#### WORK TO BE COMPLETED:
Search the records for "value" and copy each line that holds it.

=-=-=-=-=

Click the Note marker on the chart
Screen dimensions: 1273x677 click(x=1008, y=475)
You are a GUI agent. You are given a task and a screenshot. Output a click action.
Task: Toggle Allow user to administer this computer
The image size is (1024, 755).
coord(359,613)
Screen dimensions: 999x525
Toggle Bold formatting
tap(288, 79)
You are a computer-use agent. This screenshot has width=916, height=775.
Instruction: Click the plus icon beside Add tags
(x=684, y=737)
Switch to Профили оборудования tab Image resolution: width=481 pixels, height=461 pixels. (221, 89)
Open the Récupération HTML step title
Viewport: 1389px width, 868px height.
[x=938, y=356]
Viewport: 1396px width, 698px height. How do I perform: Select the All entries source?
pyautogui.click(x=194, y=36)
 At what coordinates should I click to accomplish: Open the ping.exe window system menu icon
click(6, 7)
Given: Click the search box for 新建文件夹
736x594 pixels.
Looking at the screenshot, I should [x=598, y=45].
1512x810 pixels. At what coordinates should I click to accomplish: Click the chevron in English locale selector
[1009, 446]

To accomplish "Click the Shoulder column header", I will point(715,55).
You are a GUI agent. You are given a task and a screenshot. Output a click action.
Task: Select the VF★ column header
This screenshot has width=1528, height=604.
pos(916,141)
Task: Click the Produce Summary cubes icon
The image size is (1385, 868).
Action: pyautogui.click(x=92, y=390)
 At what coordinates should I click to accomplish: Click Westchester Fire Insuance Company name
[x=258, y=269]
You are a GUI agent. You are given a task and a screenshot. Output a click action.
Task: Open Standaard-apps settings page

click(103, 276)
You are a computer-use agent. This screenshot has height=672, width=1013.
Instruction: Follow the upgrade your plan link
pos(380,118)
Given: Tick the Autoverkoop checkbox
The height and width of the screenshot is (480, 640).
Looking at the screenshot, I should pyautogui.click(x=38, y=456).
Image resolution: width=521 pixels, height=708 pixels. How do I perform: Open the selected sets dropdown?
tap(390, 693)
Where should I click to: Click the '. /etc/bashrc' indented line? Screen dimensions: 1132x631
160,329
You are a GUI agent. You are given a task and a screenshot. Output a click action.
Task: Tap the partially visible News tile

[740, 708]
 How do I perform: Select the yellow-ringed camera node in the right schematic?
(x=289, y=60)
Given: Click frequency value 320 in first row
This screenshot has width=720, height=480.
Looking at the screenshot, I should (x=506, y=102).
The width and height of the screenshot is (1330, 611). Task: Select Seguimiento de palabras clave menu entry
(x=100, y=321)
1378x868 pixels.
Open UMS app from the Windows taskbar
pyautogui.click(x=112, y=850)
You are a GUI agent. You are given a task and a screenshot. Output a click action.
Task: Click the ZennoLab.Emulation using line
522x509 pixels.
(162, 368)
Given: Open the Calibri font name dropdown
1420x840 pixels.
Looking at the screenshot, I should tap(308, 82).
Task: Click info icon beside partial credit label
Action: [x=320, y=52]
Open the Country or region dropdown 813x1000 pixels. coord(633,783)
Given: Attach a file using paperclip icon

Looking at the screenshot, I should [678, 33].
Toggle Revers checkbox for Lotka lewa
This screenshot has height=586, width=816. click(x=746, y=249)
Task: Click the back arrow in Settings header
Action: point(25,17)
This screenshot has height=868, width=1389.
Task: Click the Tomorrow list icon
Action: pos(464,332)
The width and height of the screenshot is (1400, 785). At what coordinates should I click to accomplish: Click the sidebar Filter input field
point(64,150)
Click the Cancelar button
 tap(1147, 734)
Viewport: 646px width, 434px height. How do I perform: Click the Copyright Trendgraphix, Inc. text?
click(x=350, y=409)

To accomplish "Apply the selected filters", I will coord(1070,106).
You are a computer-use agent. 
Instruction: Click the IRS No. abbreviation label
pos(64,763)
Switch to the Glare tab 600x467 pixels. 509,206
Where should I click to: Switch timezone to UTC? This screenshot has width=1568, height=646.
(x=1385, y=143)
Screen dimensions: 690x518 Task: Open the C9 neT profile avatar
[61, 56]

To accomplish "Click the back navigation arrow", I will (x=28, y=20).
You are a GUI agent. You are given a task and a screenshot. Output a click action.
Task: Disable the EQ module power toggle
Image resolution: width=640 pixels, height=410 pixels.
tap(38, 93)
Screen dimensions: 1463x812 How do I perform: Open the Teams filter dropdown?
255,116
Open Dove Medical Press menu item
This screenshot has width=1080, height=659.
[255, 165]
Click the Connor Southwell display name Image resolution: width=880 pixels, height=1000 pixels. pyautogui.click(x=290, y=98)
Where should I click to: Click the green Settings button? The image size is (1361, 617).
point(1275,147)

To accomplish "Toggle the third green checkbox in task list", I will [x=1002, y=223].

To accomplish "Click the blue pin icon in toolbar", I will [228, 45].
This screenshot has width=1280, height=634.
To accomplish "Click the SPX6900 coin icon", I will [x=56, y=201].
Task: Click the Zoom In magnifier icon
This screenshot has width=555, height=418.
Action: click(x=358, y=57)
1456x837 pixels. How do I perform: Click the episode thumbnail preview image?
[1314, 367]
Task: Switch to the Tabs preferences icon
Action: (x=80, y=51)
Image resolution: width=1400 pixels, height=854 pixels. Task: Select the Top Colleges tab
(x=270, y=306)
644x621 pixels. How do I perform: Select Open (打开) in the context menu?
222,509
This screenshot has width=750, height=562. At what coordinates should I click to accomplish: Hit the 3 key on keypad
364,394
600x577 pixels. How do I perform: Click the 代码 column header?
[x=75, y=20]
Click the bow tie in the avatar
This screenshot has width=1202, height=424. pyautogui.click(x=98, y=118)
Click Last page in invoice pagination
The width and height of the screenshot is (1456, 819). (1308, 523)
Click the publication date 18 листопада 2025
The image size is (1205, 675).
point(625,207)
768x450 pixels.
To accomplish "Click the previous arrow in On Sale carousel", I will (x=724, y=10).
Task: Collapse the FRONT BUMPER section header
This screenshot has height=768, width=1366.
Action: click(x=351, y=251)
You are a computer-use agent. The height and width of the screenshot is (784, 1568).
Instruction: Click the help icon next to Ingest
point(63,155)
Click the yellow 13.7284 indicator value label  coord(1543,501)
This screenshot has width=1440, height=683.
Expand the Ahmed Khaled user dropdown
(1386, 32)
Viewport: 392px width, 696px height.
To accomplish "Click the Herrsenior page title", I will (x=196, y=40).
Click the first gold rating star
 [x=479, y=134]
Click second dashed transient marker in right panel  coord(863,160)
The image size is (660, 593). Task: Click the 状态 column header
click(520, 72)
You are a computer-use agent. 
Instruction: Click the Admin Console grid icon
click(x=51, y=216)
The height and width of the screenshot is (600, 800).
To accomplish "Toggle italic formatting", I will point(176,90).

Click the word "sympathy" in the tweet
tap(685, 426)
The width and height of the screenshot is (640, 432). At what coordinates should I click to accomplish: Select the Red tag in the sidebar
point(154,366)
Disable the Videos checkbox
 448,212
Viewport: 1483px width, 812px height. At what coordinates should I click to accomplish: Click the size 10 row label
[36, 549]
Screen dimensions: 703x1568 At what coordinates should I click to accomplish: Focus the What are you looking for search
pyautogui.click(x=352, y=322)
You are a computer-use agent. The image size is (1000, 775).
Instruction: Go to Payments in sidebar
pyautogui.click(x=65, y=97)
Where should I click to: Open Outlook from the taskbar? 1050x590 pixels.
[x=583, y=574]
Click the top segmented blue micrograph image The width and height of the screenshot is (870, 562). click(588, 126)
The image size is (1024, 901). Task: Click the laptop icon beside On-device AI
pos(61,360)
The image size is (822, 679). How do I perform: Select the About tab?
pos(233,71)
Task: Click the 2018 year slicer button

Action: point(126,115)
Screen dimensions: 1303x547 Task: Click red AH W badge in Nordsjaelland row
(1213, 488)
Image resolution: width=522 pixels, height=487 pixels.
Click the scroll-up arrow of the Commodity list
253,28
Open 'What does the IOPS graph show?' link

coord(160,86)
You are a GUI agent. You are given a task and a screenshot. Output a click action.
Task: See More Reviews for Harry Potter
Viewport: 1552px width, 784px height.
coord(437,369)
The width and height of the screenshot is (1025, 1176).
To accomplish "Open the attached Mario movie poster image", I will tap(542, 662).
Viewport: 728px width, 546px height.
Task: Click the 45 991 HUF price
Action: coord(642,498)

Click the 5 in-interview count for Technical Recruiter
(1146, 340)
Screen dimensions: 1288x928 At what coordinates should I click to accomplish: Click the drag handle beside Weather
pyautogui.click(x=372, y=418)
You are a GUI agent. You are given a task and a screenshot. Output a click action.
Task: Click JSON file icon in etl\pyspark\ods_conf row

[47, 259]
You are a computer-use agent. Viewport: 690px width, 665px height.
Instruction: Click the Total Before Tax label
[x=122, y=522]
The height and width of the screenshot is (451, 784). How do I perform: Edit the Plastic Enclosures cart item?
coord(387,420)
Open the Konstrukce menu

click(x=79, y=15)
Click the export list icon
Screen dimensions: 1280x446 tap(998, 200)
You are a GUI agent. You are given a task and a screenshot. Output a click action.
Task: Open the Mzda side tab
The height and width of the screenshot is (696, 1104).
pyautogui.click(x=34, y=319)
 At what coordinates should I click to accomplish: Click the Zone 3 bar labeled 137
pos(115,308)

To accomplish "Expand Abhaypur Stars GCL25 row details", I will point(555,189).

=-=-=-=-=

#### TASK ANSWER:
Given: Click frequency value 320 in first row
Click the yellow 13.7284 indicator value label  coord(1543,501)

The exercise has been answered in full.